I'd been needing a good metal cutting bandsaw because I was using my small HFT horizontal bandsaw in vertical mode to do stuff. Most times it was small and odd shaped and it felt way to unsafe on the horizontal. I kept seeing these 14" Delta/Rackwell wood bandsaws on CL. but even when they say they are two speed they are still way to fast for steel. I did some digging around on YouTube and there was some vids that hinted at slowing the blade speed down but they were not specific. On the Practical machinist forum there was a long discussion of blade speeds and everybody concurred you were looking for from 110 to 190 fpm. The bandsaw stock is 3,000 fpm.
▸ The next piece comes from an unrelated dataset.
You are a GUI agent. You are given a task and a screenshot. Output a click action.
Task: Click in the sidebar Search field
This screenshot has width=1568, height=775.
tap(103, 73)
I found a HFT 14" knockoff saw for $75. I could tell the guy was feeling weird about selling it to me but when I explained I was going to do an overhaul of it he relaxed. The guy he got it from had never been able to get it to track and he'd never been able to get it to keep a blade on it either.
I looked on one of the websites that you can plug in your pulley sizes and it turned out I needed to do a double reduction. It already had 1 3/4" on the motor and a 14" on the saw bottom pulley so going by the chart I'd be in the ballpark if I got another 1 3/4" and 14" and make a jack shaft/double reduction. This program even told me by my belt sizes. I also had some 3"x3" angle iron, 1" shaft and two 1" pillowblocks. I also had an old motor mount from a grizzly table saw that I got off of CL ended up being junk. The original motor mount is one of those nightmare things that stupid to tighten and get straight. So it was the first to go. Stripped all that out and made new mounts for the hanging old table saw motor mount. The idea was everything would hang off the saw drive pulley tensioning the belts. The jack shaft and motor. And you just lift up on the end of the angle iron jack shaft mount and pull off the upper belt then lower the motor to the floor and pull of the motor to jack shaft belt. Works slick unfortunately it's been all together now for several years but I tried my best to tilt it over to show some details. Here it is together with a belt guard I made out of some perforated aluminum I got from a artist who was moving. Sorry about the paint, I never seem to get to that.
Guard off, looking down at the jack shaft.
Note the red angle irons on the sides of the cutout hole under the feet of the saw body. That got pretty weak when I cut out that hole so I bolted those braces in there and stiffened up.